The medical and psychological history of the patient and the family will assist physicians in the identification process.

The basic criteria that help diagnose entomophobia are:

  • The feeling of intense fear and irritation when the patient notices an insect or even sees an image of it and becomes frightened even at the thought of the insect.
  • Avoid all kinds of social activities that take place outdoors so that the patient can avoid any insects.

Entomophobia is often treated as a type of mental illness. Since this phobia is not very well documented in the phobia list, it is often not identified by doctors.

A long time goes by without the patient receiving adequate treatment. Therefore, the diagnosis of phobia is very important and multidisciplinary approaches must be taken.


There are certain therapeutic ways to treat fear along with prescription drugs to keep the patient calm and in control.

Often an entomologist is consulted during psychotherapy to help the patient understand that his fear is irrational.

Desensitization or exposure therapy to treat entomophobia helps overcome fear by exposing the patient to the object of fear.

For example, images of insects are shown so that the patient can work on their anxiety level and reduce it.

Slowly, when the patient begins to recognize that not all insects are harmful, he will be exposed to a garden where he can come into contact with all kinds of insects.

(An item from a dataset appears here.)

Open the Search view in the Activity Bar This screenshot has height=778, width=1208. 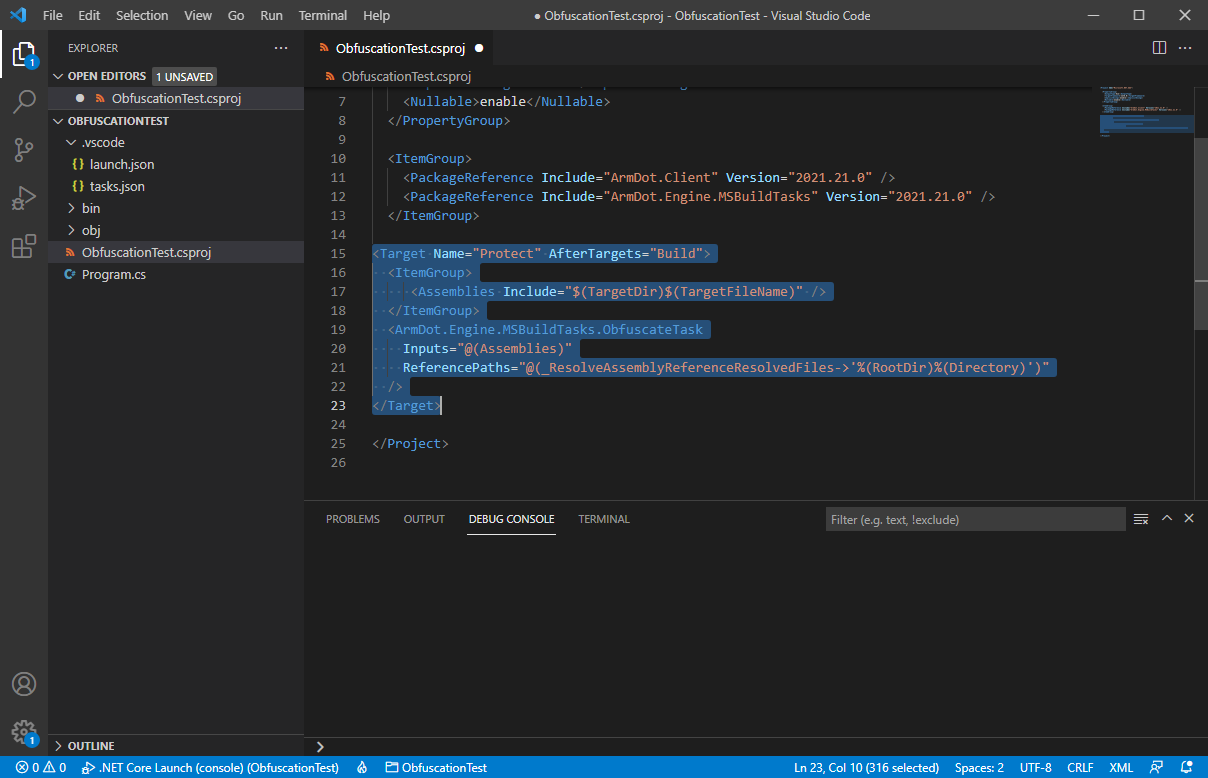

Another way to treat entomophobia is through the use of cognitive behavioral therapy , this helps the patient to learn that fear is irrational and that he can control fear. Also negative thoughts are changed to positive ones.

Medication cannot reduce entomophobia, but it will help control your physical anxieties that develop due to the phobia.

Antidepressants for entomophobia are called serotonin reuptake inhibitors which control mood and act as neurotransmitters in the brain. Antidepressants are prescribed based on the patient’s conditions.

Sedatives for entomophobia are those drugs that are also known as benzodiazepines and they help calm your nerves and make you less anxious.

But at the same time, care must be taken while taking these pills as they can lead to addiction and have adverse effects if taken with alcohol.

Beta blocker medications block the stimulating sensations that arise due to entomophobia. Medication also reduces the frequency of the heartbeat caused by anxiety.

Prevention of entomophobia

Once the person realizes that they are developing entomophobia they should consult a doctor. Allowing fear to grow will not only disrupt daily life but also the lives of family members.

Going through proper therapy at the beginning helps you avoid transmitting fear to children and family.

Risk factor’s

The various risk factors are:

  • A close relative such as a father, mother or brother who has entomophobia runs the risk of developing fear.
  • If a traumatic incident has been experienced in the past.
  • Specific phobias develop even at the age of 10, so the person becomes antisocial and cannot interact with people.

Complications of entomophobia

The patient suffering from entomophobia can have many complications, such as:

  • Avoid any kind of social interaction and think that people might laugh at him. This action can create a distance from your social circles and lead to loneliness.
  • A complication of entomophobia ranges from depression to the development of anxiety disorders.
  • Choosing options like drug abuse to cope with the stress caused by fear.


The time it takes to recover from entomophobia or fear of insects depends on the type of treatment or therapy you undergo.

The doctor will inform the patient, how long the treatment will last and if there are chances of reappearance of the phobia.